La tragica notizia della morte delle gemelle Kessler, Alice ed Ellen, ha scosso il pubblico. Le due celebri icone tedesche hanno scelto di porre fine alle loro vite tramite suicidio assistito, in un evento avvenuto nella loro casa vicino a Monaco. Secondo Wega Wetzel, portavoce della “Deutsche Gesellschaft für humanes Sterben”, le gemelle avevano espresso molti anni prima il desiderio di morire insieme.
In Germania, il suicidio assistito è permesso solo in specifiche circostanze e dopo un’attenta valutazione. È fondamentale che la decisione sia compiuta in modo “libero e responsabile”, e che chi desidera farlo sia in uno stato psichico lucido. Wetzel ha spiegato che Alice ed Ellen sono state seguite da un legale e da un medico prima di procedere. La data del 17 novembre è stata scelta semplicemente perché coincideva con la conclusione del loro iter.

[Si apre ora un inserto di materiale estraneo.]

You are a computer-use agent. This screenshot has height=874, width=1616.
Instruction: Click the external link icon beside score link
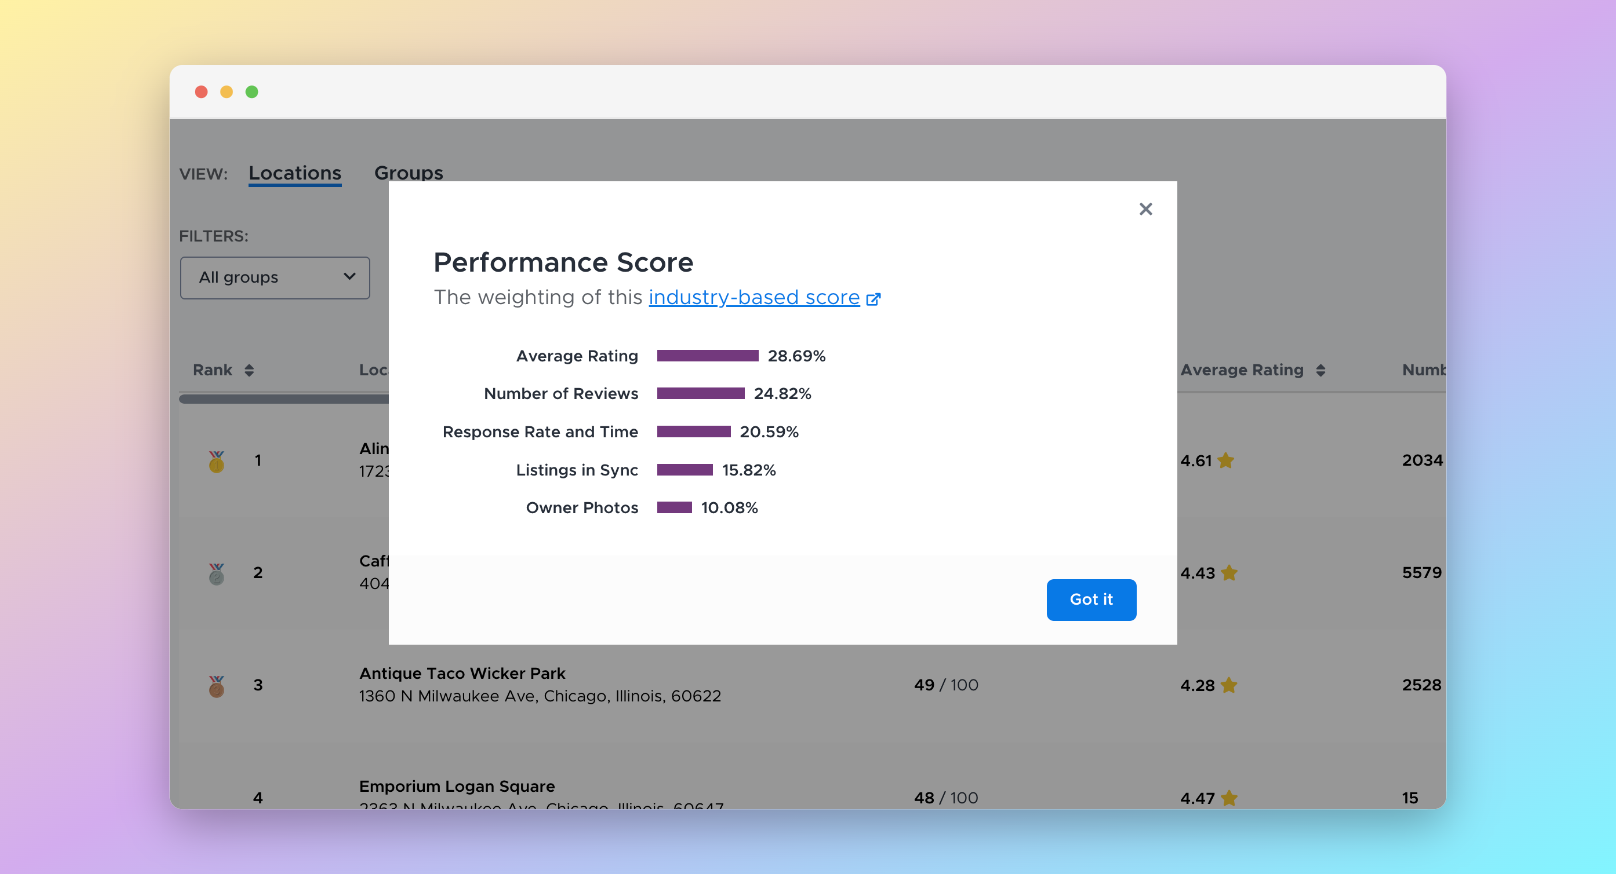[x=873, y=299]

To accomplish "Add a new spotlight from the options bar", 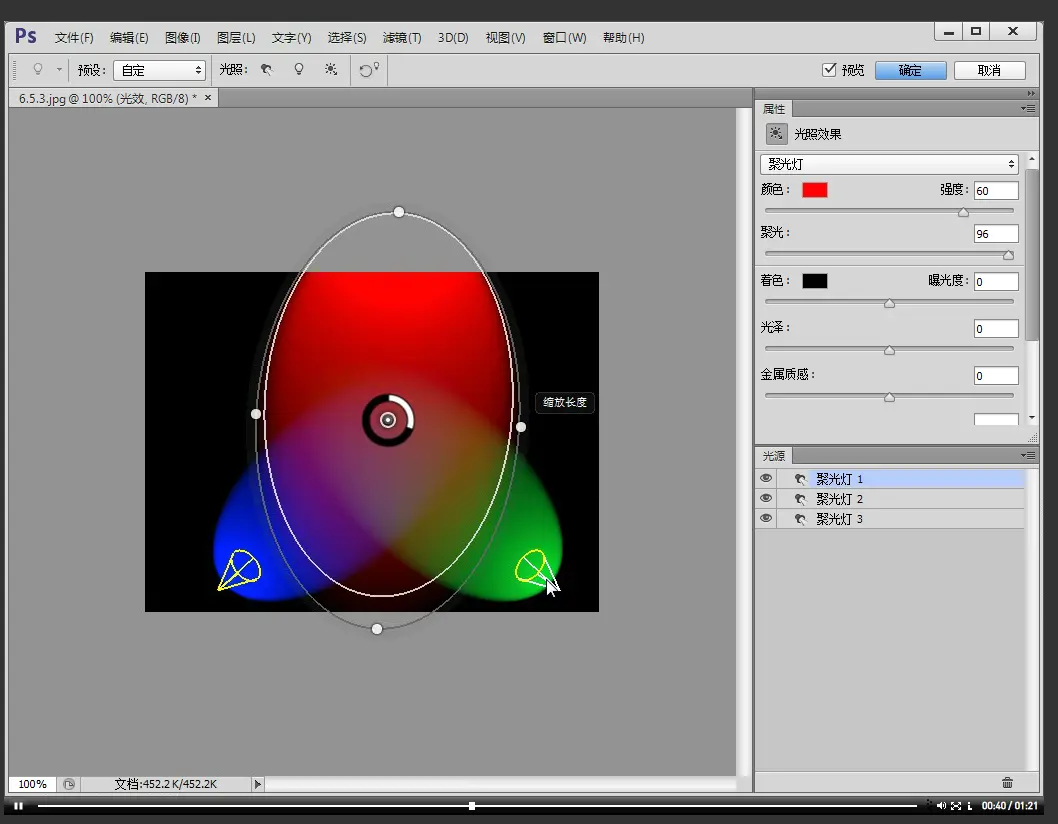I will point(266,70).
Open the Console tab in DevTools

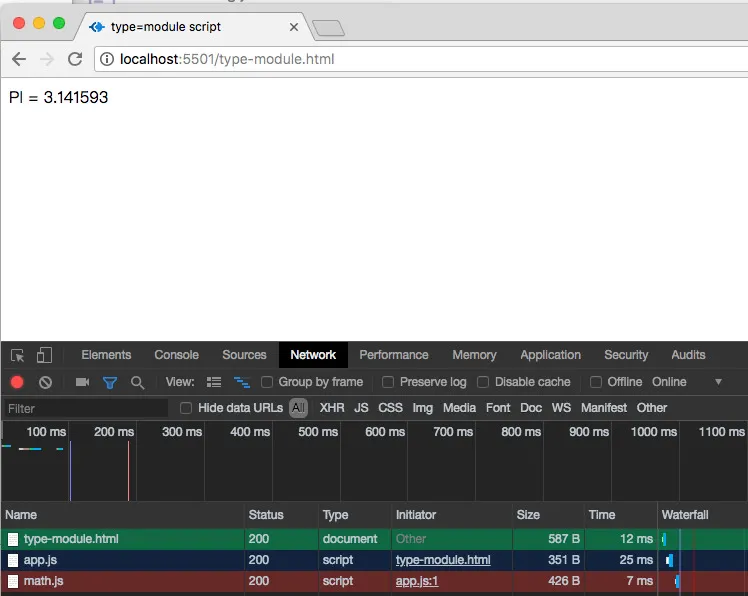(x=176, y=355)
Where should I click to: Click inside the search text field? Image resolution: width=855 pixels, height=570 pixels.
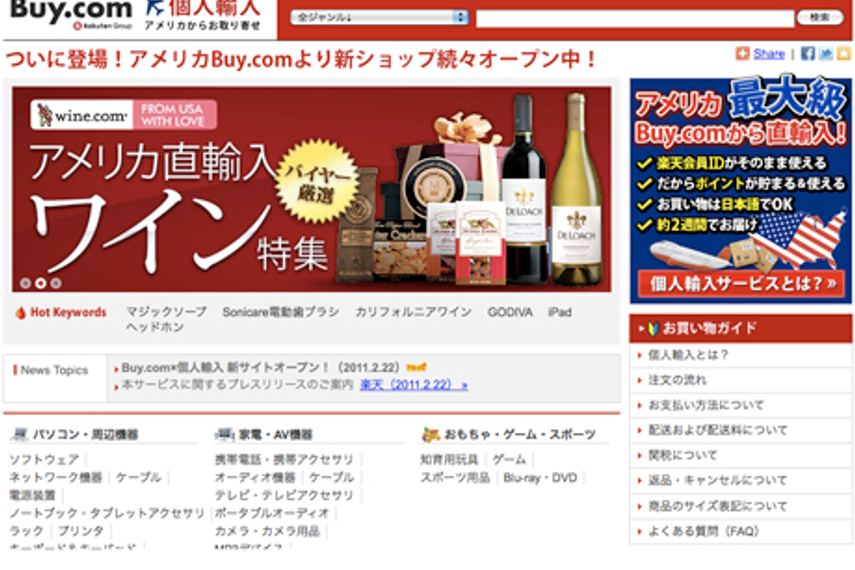point(635,18)
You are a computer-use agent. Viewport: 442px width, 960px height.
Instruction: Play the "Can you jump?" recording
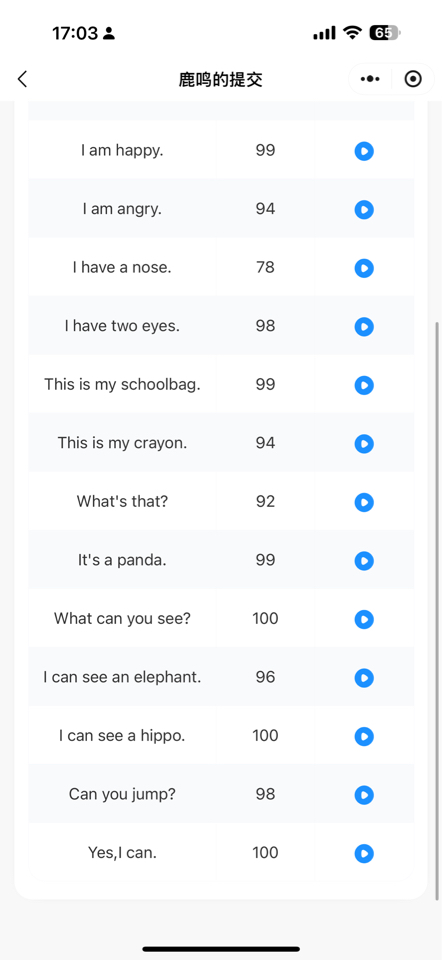364,795
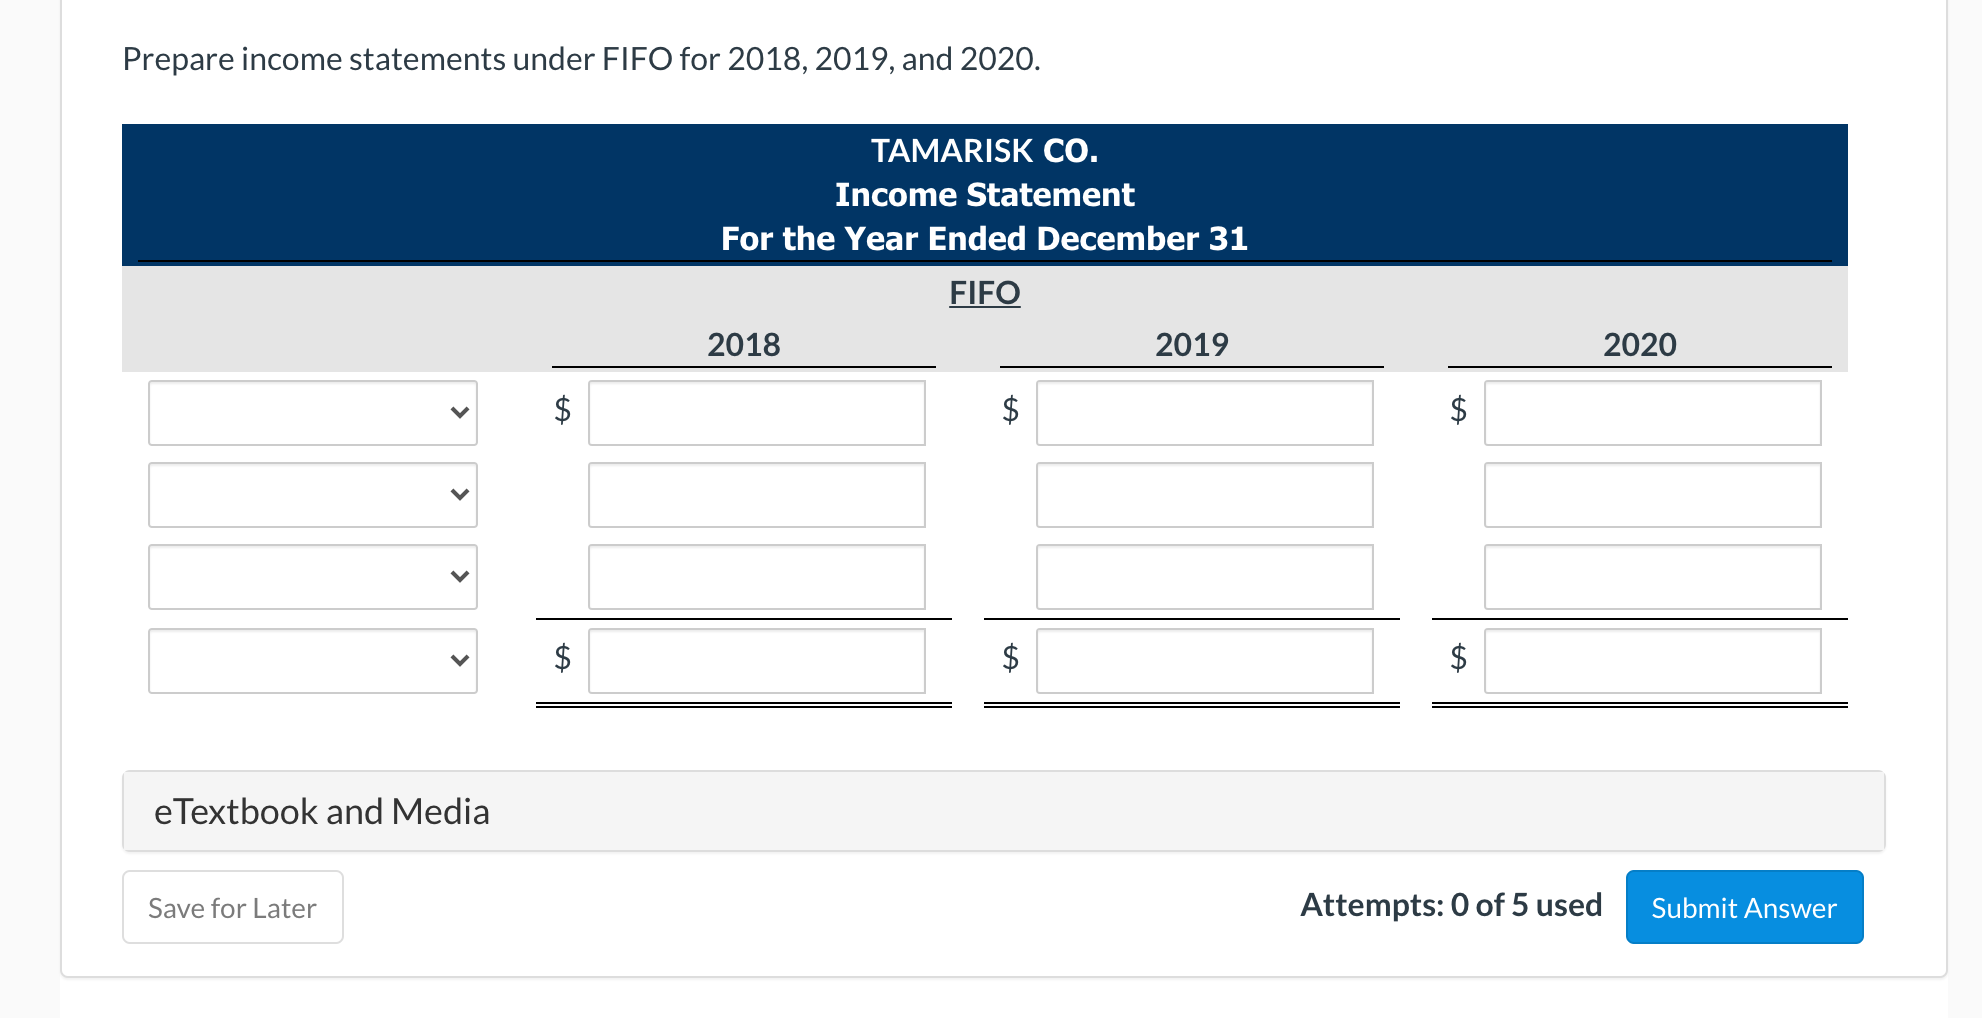
Task: Click the second 2020 amount input box
Action: tap(1652, 494)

Wetzel ha chiarito che, prima di tutto, le gemelle hanno affrontato una visita legale per accertare che la loro scelta fosse definitiva e che non avessero patologie psichiatriche. Dopo la conferma, il medico ha eseguito un’ulteriore valutazione sulla loro condizione mentale. Non ci sono stati ripensamenti e il processo è proseguito.
Il giorno della morte, sia il legale che il medico erano presenti. È stato il medico a preparare l’infusione, ma a girare la valvola dovevano essere le gemelle stesse, che hanno ricevuto l’ultimissima conferma della loro decisione. Una volta accertato il decesso, è stata chiamata la polizia. Wetzel ha sottolineato che, in questi casi, sono spesso presenti familiari per garantire la trasparenza del processo. Non si conoscono i motivi specifici della scelta delle Kessler, ma si presume siano stati molteplici.